Однако достижения вполне способны уводить в сторону от центральных творческих мотивов. В The Last of Us Part II, старающейся критиковать насилие, достижение в духе «собери весь боевой арсенал» выглядит неуместным. Другой пример — секретные концовки, в частности «Usurpation of Fire» в Dark Souls III, игре, исследующей темы отчаяния и конечности. Выйти на нее без помощи поисковиков можно разве что по чистой случайности. Но не в том ли и заключается ее очаровательность, что среди, как кажется, повсеместной неминуемой гибели единственную дорогу к переменам можно проложить лишь в череде случайных встреч и обстоятельств? В применении методических гайдов для случая не остается места, магия события улетучивается. Исторически названные секретными, эти концовки уже мало чего общего имеют с чем-то потаенным.

Сознательное выбивание «платины»

Достижения, направленные на раскрытие навыка и освоение элементов игрового процесса, могут указать на новые способы игры, исследовательские — привить вкус к обыску и так далее. Но если человеку и так интересно вникать в тонкости боевых систем или осматривать пространство, непонятно, зачем ему могла бы понадобиться дополнительная мотивация. В пластичности самостоятельного обучения есть свой шарм, и в случае с играми оно чаще приводит к сущностному пониманию аспектов вместо энциклопедического.

Проблема кроется скорее не в идее достижений, а в реализации.

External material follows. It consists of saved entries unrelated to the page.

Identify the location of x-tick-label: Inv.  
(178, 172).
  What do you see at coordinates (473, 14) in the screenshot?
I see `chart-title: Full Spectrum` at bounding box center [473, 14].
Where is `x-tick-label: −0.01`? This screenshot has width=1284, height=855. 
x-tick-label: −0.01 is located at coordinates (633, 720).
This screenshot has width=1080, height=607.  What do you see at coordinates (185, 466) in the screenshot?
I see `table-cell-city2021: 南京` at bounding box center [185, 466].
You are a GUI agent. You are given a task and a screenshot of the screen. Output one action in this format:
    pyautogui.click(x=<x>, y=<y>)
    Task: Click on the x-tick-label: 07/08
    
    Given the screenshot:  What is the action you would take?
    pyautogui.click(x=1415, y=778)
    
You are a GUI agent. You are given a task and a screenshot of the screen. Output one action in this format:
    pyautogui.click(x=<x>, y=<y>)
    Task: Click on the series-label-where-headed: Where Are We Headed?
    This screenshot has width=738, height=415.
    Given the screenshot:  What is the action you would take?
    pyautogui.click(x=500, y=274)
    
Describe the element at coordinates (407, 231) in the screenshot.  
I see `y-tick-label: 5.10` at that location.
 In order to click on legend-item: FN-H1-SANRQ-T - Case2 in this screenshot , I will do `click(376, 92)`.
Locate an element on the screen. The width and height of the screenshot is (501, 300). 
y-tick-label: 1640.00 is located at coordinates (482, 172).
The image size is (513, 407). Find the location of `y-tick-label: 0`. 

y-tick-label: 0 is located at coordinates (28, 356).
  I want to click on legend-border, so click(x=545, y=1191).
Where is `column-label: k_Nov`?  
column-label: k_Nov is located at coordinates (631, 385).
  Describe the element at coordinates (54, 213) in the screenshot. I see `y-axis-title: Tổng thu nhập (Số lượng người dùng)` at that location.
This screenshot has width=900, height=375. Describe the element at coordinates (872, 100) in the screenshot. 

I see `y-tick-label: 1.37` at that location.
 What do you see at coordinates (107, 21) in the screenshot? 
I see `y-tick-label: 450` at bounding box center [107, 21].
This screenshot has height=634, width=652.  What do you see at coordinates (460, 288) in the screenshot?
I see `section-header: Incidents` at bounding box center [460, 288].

Она, с одной стороны, будто не учитывает сформировавшееся отношение к «ачивкам». С другой стороны, в таком отношении видят выгоду в виде искусственного продления жизненного цикла игр.

Менее проблемными достижениями можно было бы назвать те, описание которых не содержит в себе решения, либо когда информация не играет роли, а сложность заключается в воспроизводимости, сочетающейся с качественным дизайном препятствий. Среди таких достижений — спидраны, испытания с ограничениями или трофеи, открывающиеся после прохождения вместе с дополнительными режимами и уровнями сложности. Для получения «I Swear! I Did It By Mistake!» в Lollipop Chainsaw и «What Are You Doing?» в NieR:Automata придется подглядывать героиням под юбки. Они по своему типу похожи на упомянутое «In The Palm Of My Hand» и их трудно назвать плохими. Все три пытаются предугадать игровые интуиции людей, все три за счет эффекта неожиданности вызывают эмоциональный отклик, будь то стыд, смущение, смех, радость или восхищение умением разработчиков видеть игроков насквозь. Информированность о них не обедняет опыт, а скорее добавочно не насыщает его, поскольку он возможен как раз благодаря существованию этих достижений. К тому же на их выполнение не приходится тратить много времени.

То есть, вопрос заключен не только в том, как выполнены достижения, но и в отношении игроков к ним. В конечном счете, игровой бизнес стремится к тому, чтобы угодить вообще всем, поэтому игрокам, заботящимся о качестве своего игрового опыта, рассматривающим игры как нечто большее, чем простой досуг, желательно выработать самодисциплину и чаще спрашивать себя не как выбивать трофеи, а зачем.